According to a scholar at the National Sleep Foundation, there are several other benefits of fresh air and a cool bedroom:

  • Fresh air has a cooling effect, which is key to getting a good night’s sleep;
  • People associate fresh air with relaxation, and thus it can help make folks sleepy; and
  • A drop in temperature tells the body that the day is done and it’s time for bed.

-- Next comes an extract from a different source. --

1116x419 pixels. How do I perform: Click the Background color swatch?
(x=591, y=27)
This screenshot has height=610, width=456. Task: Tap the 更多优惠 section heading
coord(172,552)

How to Improve Sleep Hygiene to Promote Weight Loss

With so many benefits of sleeping in a cool room, you may be wondering if there are additional ways to improve your sleep hygiene to promote weight loss. While sleeping in a cool room is a great way to improve your sleep, there are additional tips you can implement into your sleep routine to get better sleep, and ultimately lose more weight:

  • Comfortable bedding: Tossing and turning from scratchy sheets and hot comforters can disrupt your sleep and impact weight loss. Creating a comfortable sleeping environment can be done with cooling bedding sets.
  • Temperature: We know that sleeping in a cool bedroom promotes sleep and weight loss, but how can you achieve this? Some tips to beat the heat include sleeping with a fan, freezing your pillowcases, staying hydrated, and investing in cooling bedding.
  • Exercise: Exercising not only helps your body stay healthy, but it can also improve your sleep and help you lose weight. However, make sure you’re not exercising before bed, as the adrenaline can cause you to stay awake.

These are just some of the ways you can improve your sleep hygiene to get better sleep and promote weight loss.

Lose Weight, Gain Sleep

Cool air is particularly helpful for people suffering from insomnia and lets them get a rare good night’s sleep. By lowering the temperature in the brain, the frontal cortex slows down. That’s the part of the brain that controls, among other things, the conscience, emotions, and memories — in short, all of the things that can easily keep one up at night.

Cool the frontal cortex, and it’s a lot easier to chill out, leading to a full night of good restorative sleep. Pair a cool sleeping environment with Layla’s weighted blanket and you’ve got a recipe that will kick insomnia out your open window.

At Layla Sleep, we’ve known about the connection between feeling cool and a good night’s sleep for a while now. That’s why we designed copper infused mattresses in a box!.

When you settle down on one of our beds, the copper cells inside our comfy mattresses compress and pull away body heat. Now it turns out that if you combine the special properties of our mattress with fresh air, you may have an even greater chance for a deep (and maybe even slimming) night’s sleep.

So if you’d rather lose weight while sleeping than dieting, throw your window open wide in the dead of winter or crank up your air conditioner in the summer when you go to bed.